Jimmie Johnson and Matt Kenseth combined to win over one-third of the races in the 2013 Sprint Cup season.
Johnson won six races last season en route to his sixth Sprint Cup championship, leaving him just one title away from tying NASCAR Hall of Famers Richard Petty and Dale Earnhardt for most individual Cup championships won.
Kenseth, meanwhile, led all drivers with a series-high seven wins last season.
So, how is it that we enter the 12th race of the season Sunday in the Coca-Cola 600 and neither Johnson nor Kenseth has managed to reach Victory Lane even once thus far in 2014?
They're not the only winless drivers, either: Ryan Newman, Greg Biffle, Brian Vickers, Kasey Kahne, Clint Bowyer, Sprint All-Star Race winner Jamie McMurray and Tony Stewart are among those who have yet to reach the finish line first in 2014.
It's not like Johnson and Kenseth have forgotten to drive, let alone win.
Johnson has one runner-up finish this season (Martinsville) and one third-place showing (Darlington)—part of three top-five and just six top-10 finishes to date. But he has also struggled, with four finishes of 20th or worse: 24th (Fontana), 25th (Texas), 32nd (Richmond) and 23rd (Talladega).
He's coming off a ninth-place showing two weeks ago at Kansas, where, heck, even Danica Patrick finished higher than him.
Kenseth has been exceptional, with three top-fives and eight top-10 finishes and just one finish worse than 13th thus far this season (37th, Talladega).
So, why have two drivers who have combined for 97 career Sprint Cup wins between them (Johnson 66, Kenseth 31) and seven championships (Johnson six, Kenseth one) been unable to find Victory Lane in 2014?
The answer may be utterly simplistic: They just haven't been able to be in the right place at the right time.
In other words, they haven't been able to seal the deal.
The reason for Kenseth's shortcoming is pretty clear: Toyota drivers have won just two of the first 11 races, with those two wins coming from Kenseth's Joe Gibbs Racing teammates, Kyle Busch and Denny Hamlin.
As for Johnson, he became the first Hendrick Motorsports driver to earn a pole this season when he qualified No. 1 Thursday for the Coca-Cola 600, but he also has watched HMS teammates Dale Earnhardt Jr. and Jeff Gordon win while he hasn't.

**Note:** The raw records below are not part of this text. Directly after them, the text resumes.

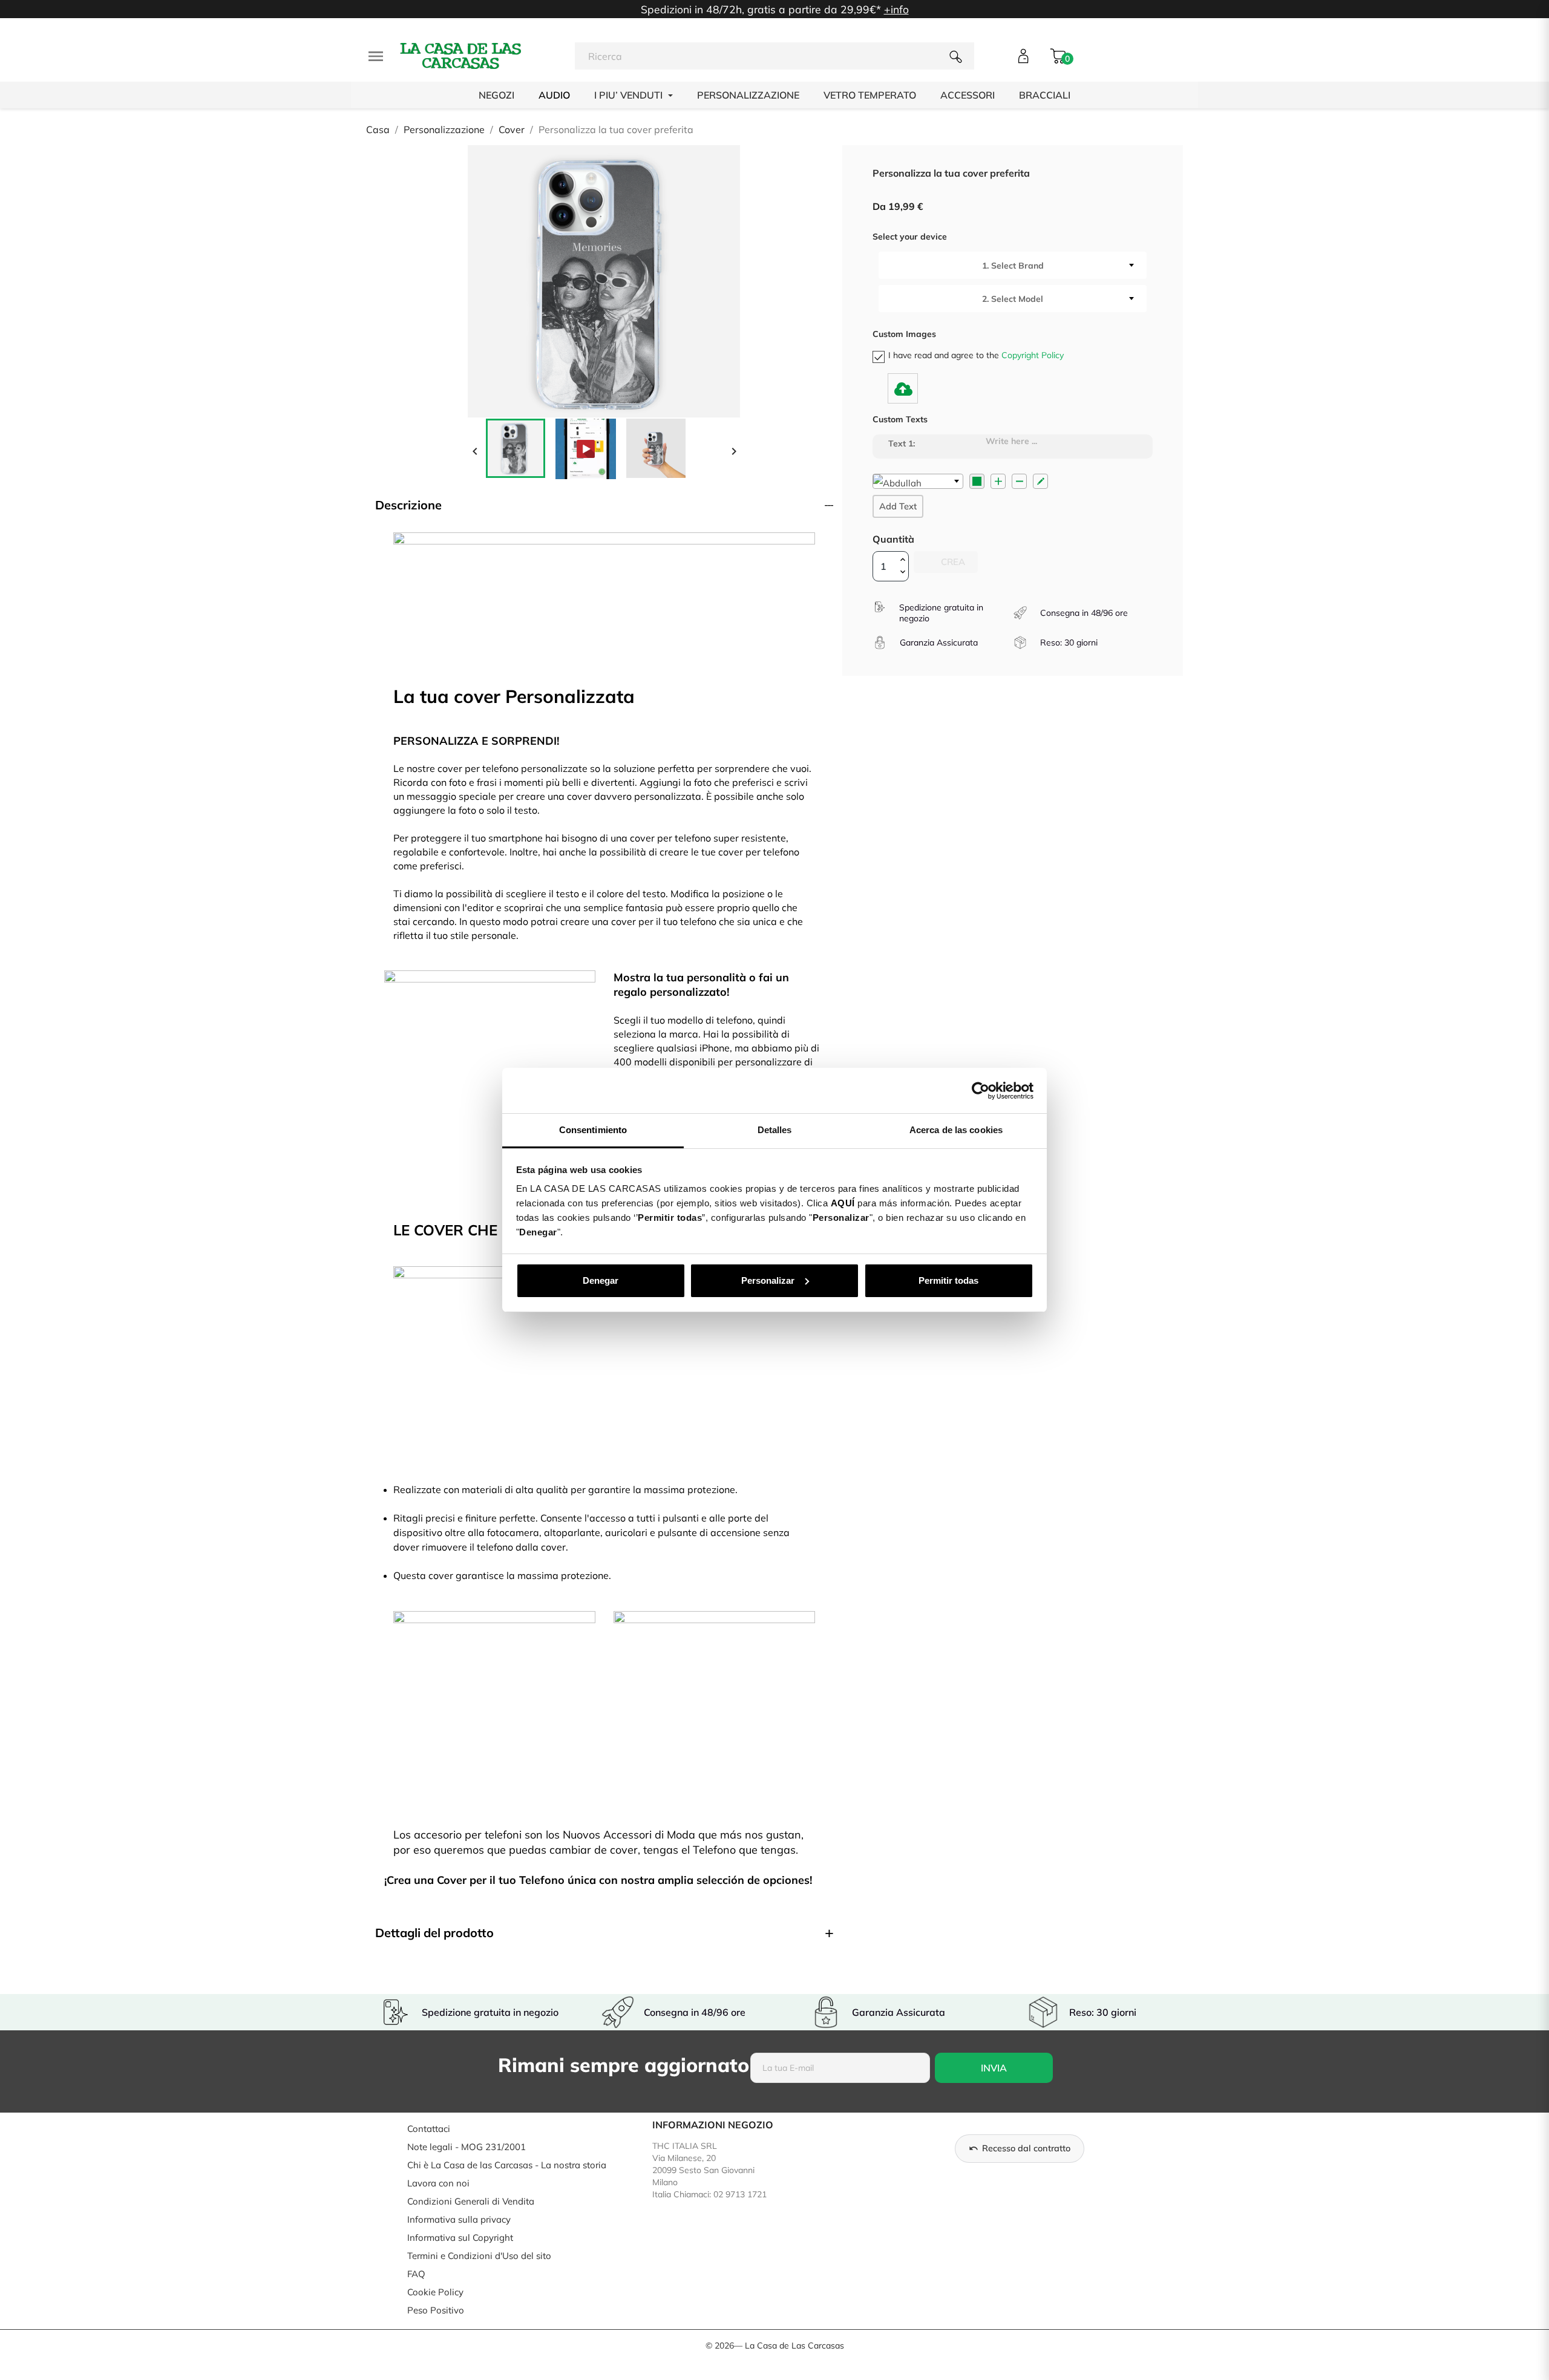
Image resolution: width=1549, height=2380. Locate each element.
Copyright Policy (1032, 355)
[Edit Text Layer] (1040, 481)
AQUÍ (843, 1203)
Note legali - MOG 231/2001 (466, 2147)
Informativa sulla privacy (459, 2219)
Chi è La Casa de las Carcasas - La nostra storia (506, 2165)
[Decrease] (1019, 481)
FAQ (416, 2274)
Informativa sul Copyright (460, 2237)
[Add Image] (903, 388)
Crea (951, 561)
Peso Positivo (435, 2310)
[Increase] (998, 481)
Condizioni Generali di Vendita (470, 2201)
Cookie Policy (435, 2292)
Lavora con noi (438, 2183)
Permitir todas (948, 1280)
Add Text (898, 506)
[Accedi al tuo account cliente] (1023, 56)
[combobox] (1013, 265)
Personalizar (767, 1280)
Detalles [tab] (775, 1130)
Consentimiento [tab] (593, 1130)
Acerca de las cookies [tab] (956, 1130)
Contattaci (428, 2128)
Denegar (600, 1280)
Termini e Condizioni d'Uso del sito (479, 2255)
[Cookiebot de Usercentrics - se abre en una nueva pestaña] (980, 1091)
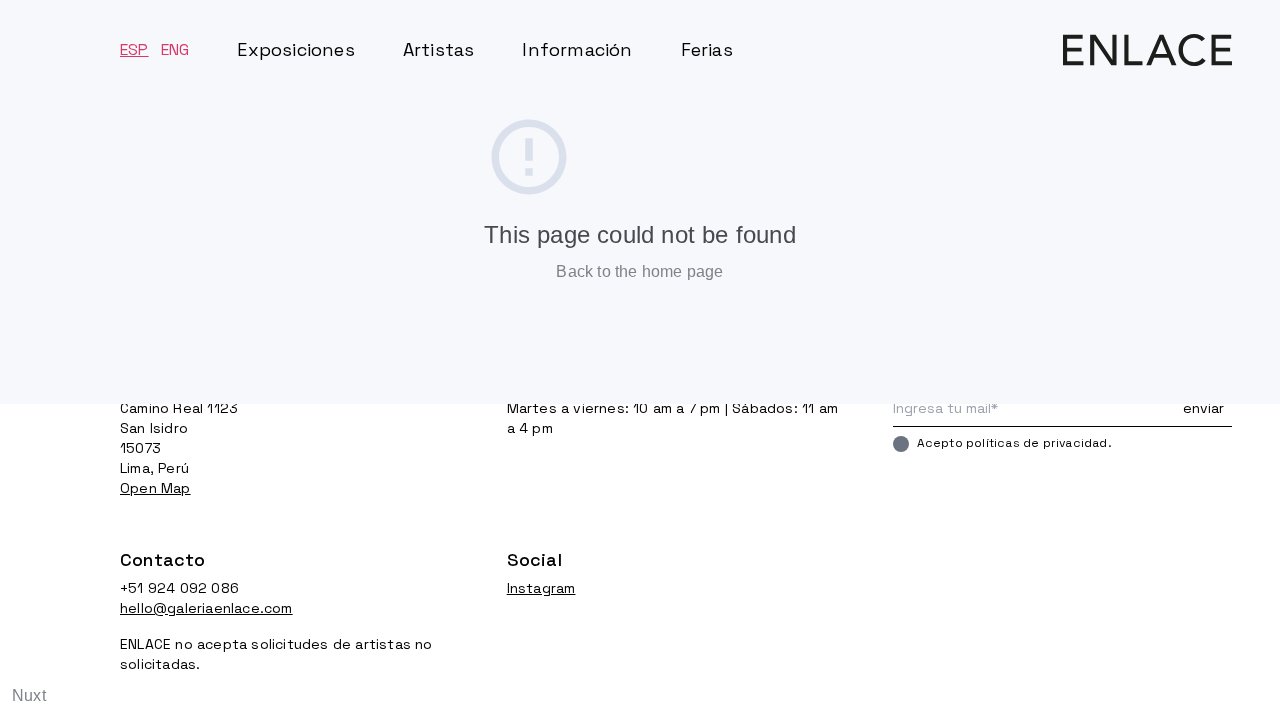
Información (577, 49)
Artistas (439, 49)
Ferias (707, 49)
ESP (134, 49)
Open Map (155, 488)
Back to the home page (639, 271)
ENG (175, 49)
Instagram (541, 588)
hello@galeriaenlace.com (206, 608)
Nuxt (29, 695)
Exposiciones (295, 49)
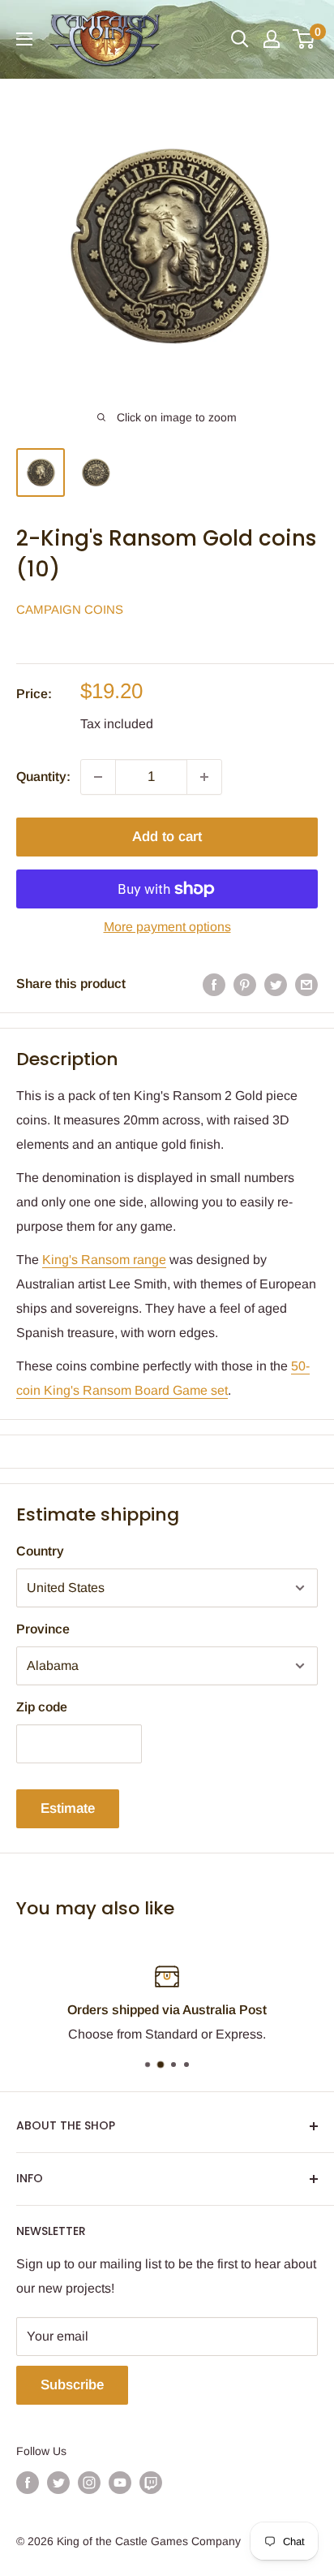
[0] (304, 39)
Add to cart (167, 836)
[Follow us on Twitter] (58, 2481)
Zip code (41, 1707)
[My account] (271, 39)
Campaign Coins (69, 609)
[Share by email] (306, 984)
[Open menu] (24, 38)
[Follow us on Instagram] (89, 2481)
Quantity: (43, 776)
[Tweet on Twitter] (275, 984)
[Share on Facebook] (214, 984)
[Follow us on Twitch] (150, 2481)
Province (43, 1629)
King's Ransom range (104, 1259)
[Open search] (240, 39)
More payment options (167, 927)
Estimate (68, 1808)
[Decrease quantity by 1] (98, 777)
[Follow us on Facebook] (27, 2481)
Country (40, 1551)
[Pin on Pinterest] (244, 984)
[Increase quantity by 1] (204, 777)
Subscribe (72, 2385)
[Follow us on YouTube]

There's one other element that comes into play as to why Kenseth and Johnson haven't won yet. With NASCAR's changes and revisions to the Chase for the Sprint Cup format this season—expanding the field to 16 drivers and putting emphasis on wins to qualify for the Chase—competing drivers have ratcheted up their performance because of the sense of urgency to win to make the playoffs.
As a result, many of Johnson and Kenseth's fans are stressing—perhaps far too soon and far too unnecessarily—because they're worried their favorite driver won't make the Chase.
One of the biggest reasons why there is so much concern among Johnson and Kenseth fans is what happened in 2011. To refresh your memory, Tony Stewart failed to win even one race during the first 26 races and barely qualified for the Chase. But once the playoffs began, he was a man possessed, winning five of the 10 Chase races to eventually capture his third career Cup championship.
However, had the new Chase format been in place back in '11, Stewart wouldn't have won the championship. Heck, he wouldn't have even qualified for the Chase.
So it's understandable why Johnson and Kenseth's fans are starting to freak out.
Fret not, though, there's plenty of time left for Kenseth and Johnson to make it. Including Sunday, there are 15 races remaining to win at least one race to make the Chase.
Here's one other thing to consider as well: There have been nine race winners thus far in the first 11 races. If seven more currently winless drivers earn a victory, Johnson and Kenseth will not make the Chase. But the odds of that happening are unlikely. Rather, you're likely to see more multiple-race winners from this point on.
In other words, if those drivers who already have one win in 2014—like Earnhardt Jr., the two Busch brothers and Gordon—win a second or third race, that actually will benefit Johnson and Kenseth.
For example, let's say 13 drivers have wins heading into the Chase. That leaves three positions open for drivers without wins but with the most points of winless drivers.
Drivers like Johnson and Kenseth.
Honestly, those who are worrying about Johnson and Kenseth missing the Chase are fretting far too soon. Plus, with some of the tracks coming up that favor Johnson and Kenseth—places like Michigan, Pocono, New Hampshire, Dover and Indianapolis—there's much adieu about nothing.
Johnson and Kenseth are going to be fine. They're going to make the Chase. And they'll both have a good chance at ultimately winning the championship.